9.10 Without prejudice to any other provision of this clause 9, the Supplier will not be in breach of the terms of the Contract for any delay in performing, or failure to perform, its obligations under the Contract if that delay or failure was due to any cause or circumstance beyond the Supplier's reasonable control.
10.1 The Supplier may terminate this Contract or any other contract between the parties and may cancel or suspend future deliveries (under this Contract or any other contract) if the Buyer:
10.1.1 is in breach of these Conditions or any other contract between the parties; or
10.1.2 has a petition presented for its winding up or for an administration order to be made in respect of it; has a receiver or administrative receiver appointed over it or any of its assets; resolves to wind itself up (other than for a solvent reorganisation); has a bankruptcy order made against it or and of its partners; or enters, or proposes to enter into a composition or voluntary arrangement with its creditors.

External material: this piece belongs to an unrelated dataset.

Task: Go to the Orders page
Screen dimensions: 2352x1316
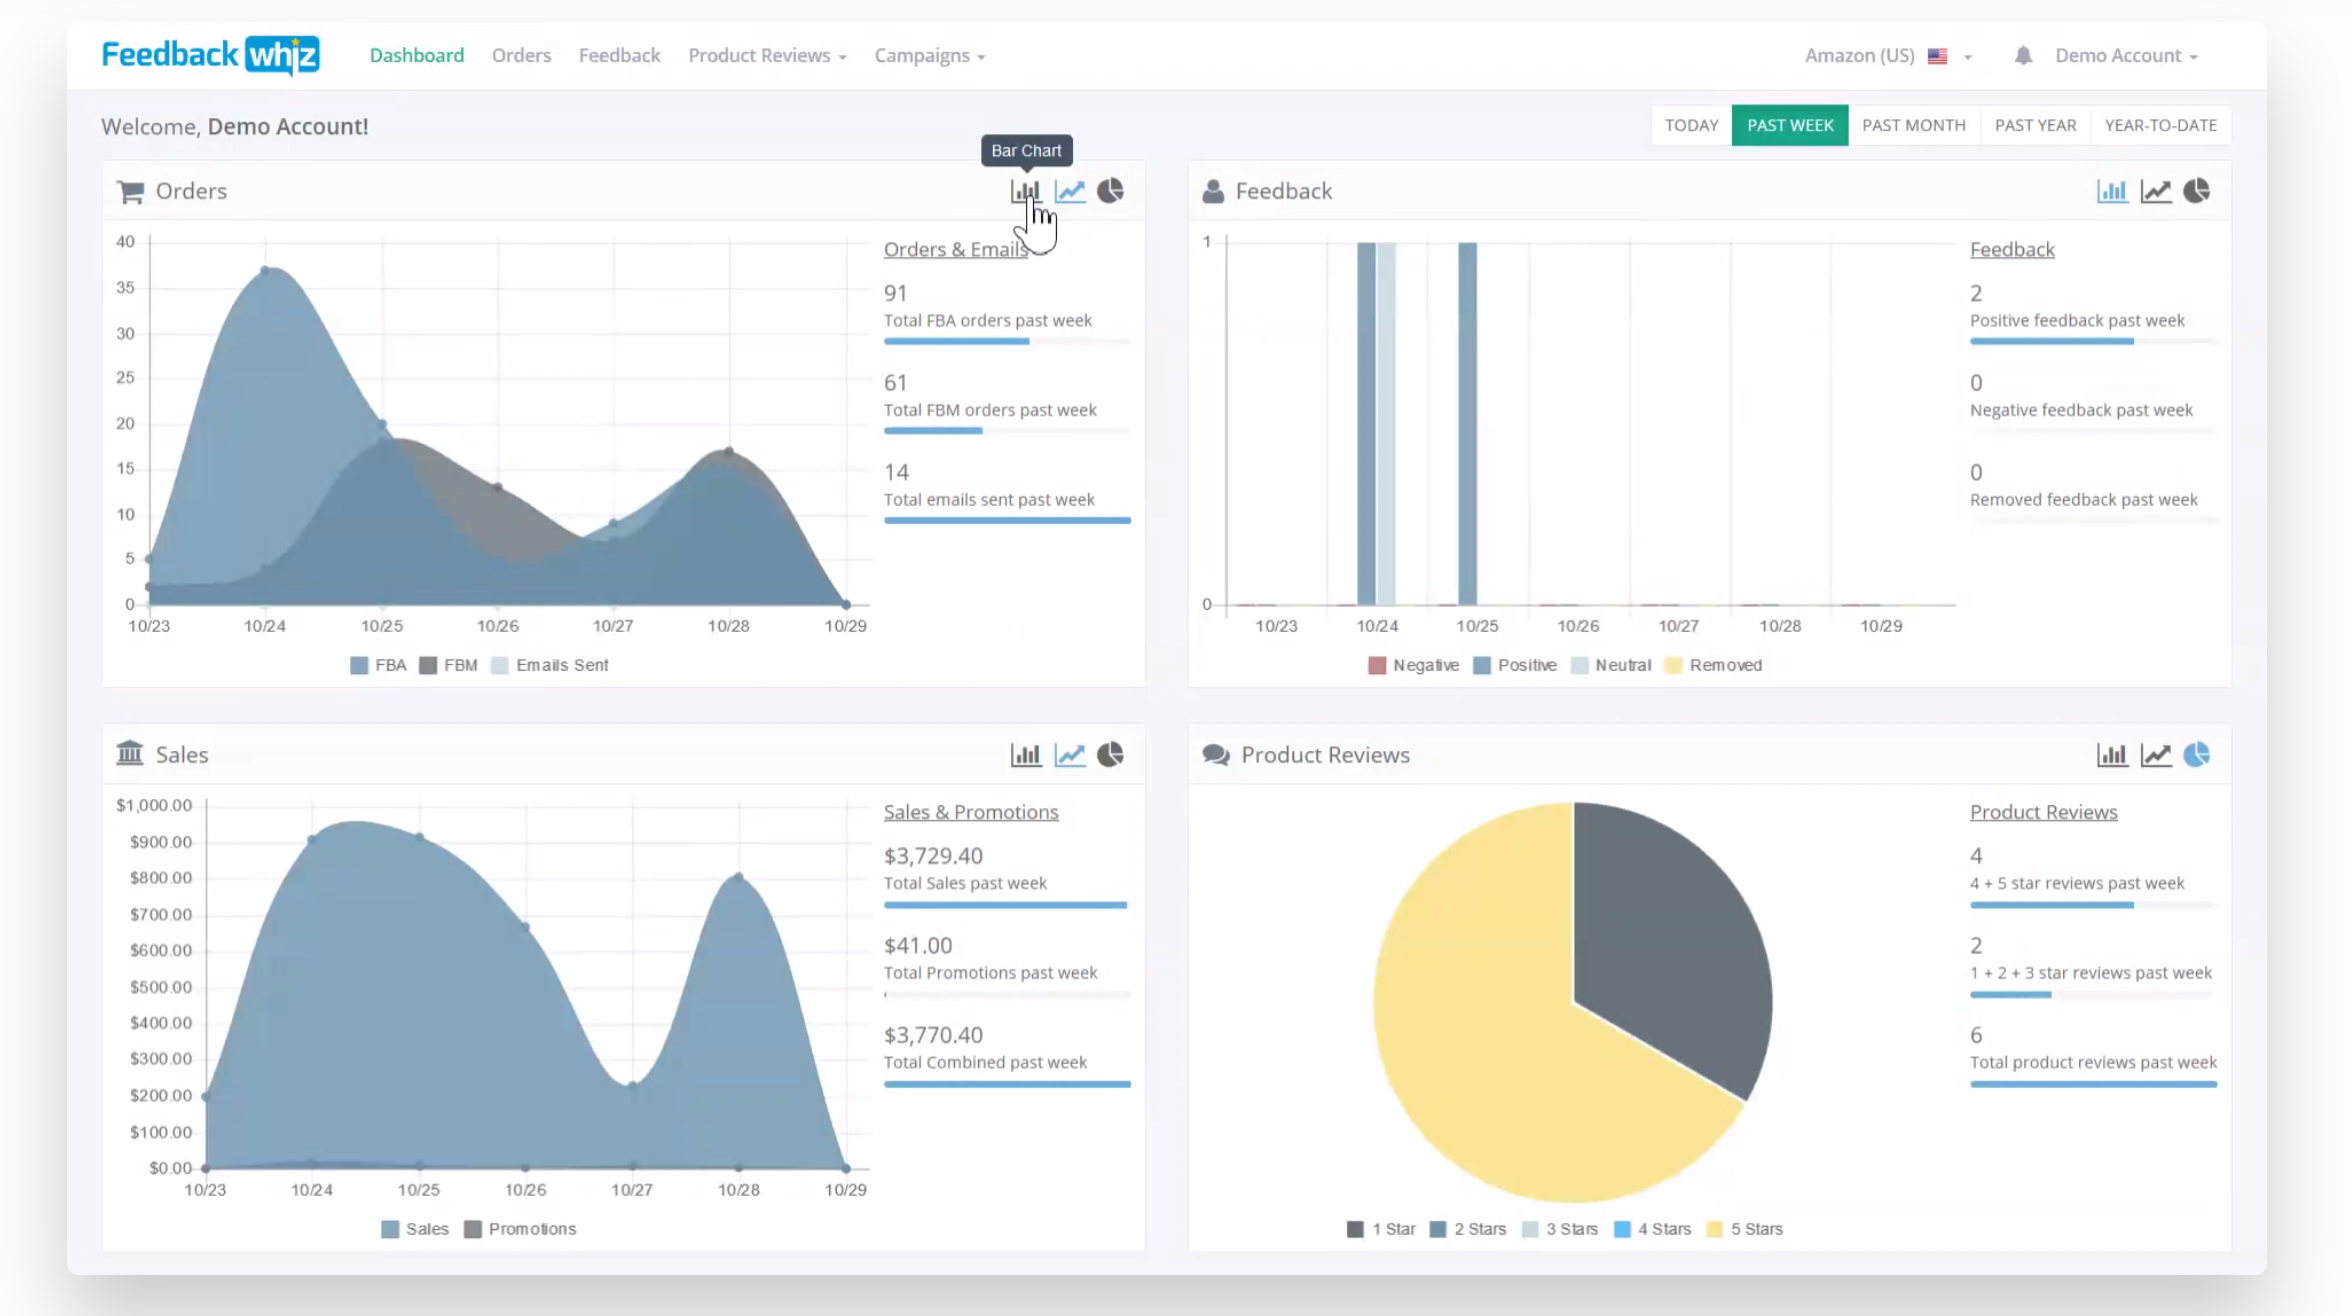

10.2 On termination, the Buyer shall pay to the Supplier all costs, expenses (including legal and other fees incurred), arrears, charges or other payments arising in respect of the Goods under the contract.
10.3 Termination shall not affect the Supplier's accrued rights under the Contract.
11. WITHDRAWAL AND USE OF GOODS
11.1 The Supplier may withdraw the sale or distribution of any goods produced by or generally supplied by the Supplier without prior notice, or liability, to the Buyer.
11.2 If the Supplier provides the Buyer with information about the use for which the Goods are designed and about any conditions necessary to ensure that the Goods will be safe then the Buyer shall use the Goods accordingly.
12.1 Any notice required under these Conditions to be given to the Supplier shall be in writing and addressed to its registered office or principal place of business or any other address notified by the Supplier. Any notice shall be deemed to be served:
12.1.1 if sent by pre-paid first class post two days after it is posted; or
12.1.2 if sent by email the day following transmission (as contained on the email receipt)
12.2 If any of these Conditions is held by any competent authority to be unlawful, invalid or unenforceable in whole or in part then the validity of the other provisions of these Conditions and the remainder of the provision in question shall not be affected thereby and shall continue to be valid and enforceable to the fullest extent permitted by law.
12.3 The Contract and these Conditions shall be under English law and the parties submit to the exclusive jurisdiction of the English Courts if there are any disputes between them of any kind.
12.4 The Buyer shall not transfer, assign or sub-contract its obligations under the Contract without the Supplier's prior consent in Writing.
12.5 Failure or neglect by the Supplier to enforce at any time any of these Conditions shall not be a waiver of the Supplier's rights and it shall not affect the validity of the whole or any part of these Conditions or prejudice the Supplier's right to take subsequent action.
12.6 Nothing in these terms and conditions is intended to confer on any third party any benefit or any right to enforce any terms contained in these terms and conditions.
12.7 If you are under the age of 18 you may only use the Website with the involvement of a parent of legal guardian.
12.8 The Website is to be used for personal and not commercial use by the Buyer.